- WHAT IS NEEDED -
Exact reproduction of the following data is required.

- DATA FOR PROCESSING -
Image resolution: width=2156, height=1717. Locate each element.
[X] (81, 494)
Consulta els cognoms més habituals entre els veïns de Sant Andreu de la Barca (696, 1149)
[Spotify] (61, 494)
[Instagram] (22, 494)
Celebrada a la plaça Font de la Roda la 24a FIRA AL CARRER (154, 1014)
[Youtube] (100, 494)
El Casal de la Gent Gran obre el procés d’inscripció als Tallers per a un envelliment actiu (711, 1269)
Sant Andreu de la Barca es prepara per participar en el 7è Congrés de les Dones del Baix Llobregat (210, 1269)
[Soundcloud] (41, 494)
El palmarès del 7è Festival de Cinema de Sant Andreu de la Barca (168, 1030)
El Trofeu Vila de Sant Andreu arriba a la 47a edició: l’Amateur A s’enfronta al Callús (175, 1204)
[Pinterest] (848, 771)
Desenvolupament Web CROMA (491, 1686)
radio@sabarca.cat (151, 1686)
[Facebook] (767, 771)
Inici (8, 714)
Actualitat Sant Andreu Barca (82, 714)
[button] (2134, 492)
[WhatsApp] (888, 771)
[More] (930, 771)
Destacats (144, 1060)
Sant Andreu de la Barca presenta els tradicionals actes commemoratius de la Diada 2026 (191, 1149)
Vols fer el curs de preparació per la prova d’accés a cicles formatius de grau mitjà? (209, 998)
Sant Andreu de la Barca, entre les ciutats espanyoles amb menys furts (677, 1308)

- TASK RESULT -
Image resolution: width=2156, height=1717. Locate each element.
[X] (81, 494)
Consulta els cognoms més habituals entre els veïns de Sant Andreu de la Barca (696, 1149)
[Spotify] (61, 494)
[Instagram] (22, 494)
Celebrada a la plaça Font de la Roda la 24a FIRA AL CARRER (154, 1014)
[Youtube] (100, 494)
El Casal de la Gent Gran obre el procés d’inscripció als Tallers per a un envelliment actiu (711, 1269)
Sant Andreu de la Barca es prepara per participar en el 7è Congrés de les Dones del Baix Llobregat (210, 1269)
[Soundcloud] (41, 494)
El palmarès del 7è Festival de Cinema de Sant Andreu de la Barca (168, 1030)
El Trofeu Vila de Sant Andreu arriba a la 47a edició: l’Amateur A s’enfronta al Callús (175, 1204)
[Pinterest] (848, 771)
Desenvolupament Web CROMA (491, 1686)
radio@sabarca.cat (151, 1686)
[Facebook] (767, 771)
Inici (8, 714)
Actualitat Sant Andreu Barca (82, 714)
[button] (2134, 492)
[WhatsApp] (888, 771)
[More] (930, 771)
Destacats (144, 1060)
Sant Andreu de la Barca presenta els tradicionals actes commemoratius de la Diada 2026 (191, 1149)
Vols fer el curs de preparació per la prova d’accés a cicles formatius de grau mitjà? (209, 998)
Sant Andreu de la Barca, entre les ciutats espanyoles amb menys furts (677, 1308)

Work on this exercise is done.